● Request 1:
Work out how many lines of the records contain the string "computer", treating case as significant, and give only that number.

● Excerpt:
>> Start
Going back to the Papers of John and Myfanwy Piper as an example, the biographical history includes the following:

[John] Piper began writing reviews from the late 1920s making a name for himself as a critic writing for periodicals like ‘The Listener’ and the ‘Architectural Review’. From 1935-1937 he assisted Myfanwy Evans, with the production of a quarterly review of contemporary European abstract painting called ‘Axis’. In 1937 Piper was commissioned by his friend John Betjeman to write the ‘Shell Guide to Oxfordshire’. Piper went on to write and provide photographs for a number of the guides as well as edit the series. In the same year John Piper married the writer Myfanwy Evans.

This is a typical of a biographical history – useful historical information about the individual or organisation. Within this there is information we can potentially use to create explicit relationship information:

John Piper ‘worked with’ Myfanwy Evans
John Piper ‘was friends with’ John Betjeman
John Piper ‘worked for’ John Betjeman
John Piper ‘was married to’ Myfanwy Evans

There are a number of issues to consider here:

How can we unambiguously identify the people?
How do we choose the vocabulary we use to define the relationships?
Do we try to include dates?
Is it reasonable for us to interpret relationships as ‘friendships’ or ‘collaborations’ if this is not actually explicit?

We are looking at some of these issues through our AHRC project, Exploring British Design. They are all issues that archivists need to explore in a debate around relationship information, but the first issue to consider is simply whether we should be thinking more about including this kind of relationship information in our archival finding aids. Is it something that would be of real value to end users?  This issue is coming more to the fore as we start to think about implementing ISAAR (CPF) and working with EAC-CPF , and also as Linked Open Data gains traction.

In a (well worth reading) recent article in the Journal of Contemporary Archival Studies, on the potential impact of EAC-CPF, K.M Wisser reports the findings of a survey about relationship information. The survey received 208 responses from archivists/archives in the US. Wisser wrote “The survey results indicate that the archival community has only just begun to consider relationships in the context of archival description and the role that explicit description of those relationships may play.”

As one respondent wrote:

“relationships are among the most important facets in a collection and deserve a high priority in description. One cannot understand the historical value of an event, person, or organization without knowing [the] relationship among and between them.”

One thing that really strikes me in Wisser’s findings is that archivists see relationships that are documented outside of the collection as almost as significant as those that are documented within the collection. Going back to our original topic of Jane Drew: who else did Jane Drew work with? Should we provide that information to our users, whether or not it is documented within the collection? Is our role to give as full an account as we can of Drew’s life and career? Is it to limit ourselves to what is within the collection?

Wisser’s survey asked respondents about the importance of relationship types. It is curious to me that archivists rated ‘collaborated with’ as a more important relationship than ‘studied with’; they rated a friendship as far more important when it was documented in the collection; and they rated ‘influenced by’ as generally not so important. I’m surprised that the respondents had such definite ideas about the relative importance of different types of relationships, especially when the majority appeared to agree with the importance of ‘objective cataloguing’.
>> End
● Recorded data:
>> Start
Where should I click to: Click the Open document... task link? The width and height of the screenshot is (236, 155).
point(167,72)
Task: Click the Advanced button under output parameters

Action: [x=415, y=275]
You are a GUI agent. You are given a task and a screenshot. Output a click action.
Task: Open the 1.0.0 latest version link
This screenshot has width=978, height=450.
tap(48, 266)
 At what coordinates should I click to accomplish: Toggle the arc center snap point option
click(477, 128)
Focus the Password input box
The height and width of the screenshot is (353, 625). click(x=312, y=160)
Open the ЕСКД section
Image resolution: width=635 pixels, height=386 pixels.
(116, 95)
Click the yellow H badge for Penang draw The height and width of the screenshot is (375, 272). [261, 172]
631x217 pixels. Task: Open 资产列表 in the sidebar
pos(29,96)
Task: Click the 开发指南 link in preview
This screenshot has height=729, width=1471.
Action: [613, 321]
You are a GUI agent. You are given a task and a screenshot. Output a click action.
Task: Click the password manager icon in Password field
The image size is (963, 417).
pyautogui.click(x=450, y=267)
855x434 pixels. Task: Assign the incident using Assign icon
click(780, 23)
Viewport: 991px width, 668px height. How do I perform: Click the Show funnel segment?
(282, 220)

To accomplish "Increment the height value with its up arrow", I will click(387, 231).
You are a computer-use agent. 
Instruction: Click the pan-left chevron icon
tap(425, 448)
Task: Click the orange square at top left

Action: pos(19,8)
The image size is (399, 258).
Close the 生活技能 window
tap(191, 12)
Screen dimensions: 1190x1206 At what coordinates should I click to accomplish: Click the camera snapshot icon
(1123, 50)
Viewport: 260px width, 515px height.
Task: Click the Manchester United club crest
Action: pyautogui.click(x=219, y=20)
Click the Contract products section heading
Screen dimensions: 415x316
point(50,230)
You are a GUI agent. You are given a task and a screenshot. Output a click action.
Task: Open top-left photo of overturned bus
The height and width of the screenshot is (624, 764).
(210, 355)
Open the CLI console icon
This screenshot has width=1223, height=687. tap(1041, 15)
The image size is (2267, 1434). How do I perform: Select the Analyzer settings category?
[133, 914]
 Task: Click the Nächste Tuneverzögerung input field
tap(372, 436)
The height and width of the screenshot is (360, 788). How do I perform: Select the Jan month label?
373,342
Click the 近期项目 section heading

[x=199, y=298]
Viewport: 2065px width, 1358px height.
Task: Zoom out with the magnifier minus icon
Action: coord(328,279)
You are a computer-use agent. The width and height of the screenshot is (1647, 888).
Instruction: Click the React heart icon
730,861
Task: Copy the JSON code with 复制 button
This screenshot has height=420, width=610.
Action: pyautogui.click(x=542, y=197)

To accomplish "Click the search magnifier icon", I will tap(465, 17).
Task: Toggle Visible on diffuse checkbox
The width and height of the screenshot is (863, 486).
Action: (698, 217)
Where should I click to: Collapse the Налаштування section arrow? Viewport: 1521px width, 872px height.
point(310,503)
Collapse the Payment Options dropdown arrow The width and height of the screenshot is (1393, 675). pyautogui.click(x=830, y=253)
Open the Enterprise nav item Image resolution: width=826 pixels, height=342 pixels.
>> End
● Request 2:
For each statement below, answer yes or no according to the excerpt on archival relationship information, and quote the words of the excerpt that decide it. (a) The survey received 208 responses from archivists or archives in the US. (b) Respondents rated "studied with" as more important than "collaborated with." (c) Myfanwy Evans produced a quarterly review called "Axis."

● Written solution 1:
2

● Written solution 2:
(a) Yes: "The survey received 208 responses from archivists/archives in the US."
(b) No: "archivists rated ‘collaborated with’ as a more important relationship than ‘studied with’"
(c) Yes: "he assisted Myfanwy Evans, with the production of a quarterly review of contemporary European abstract painting called ‘Axis’"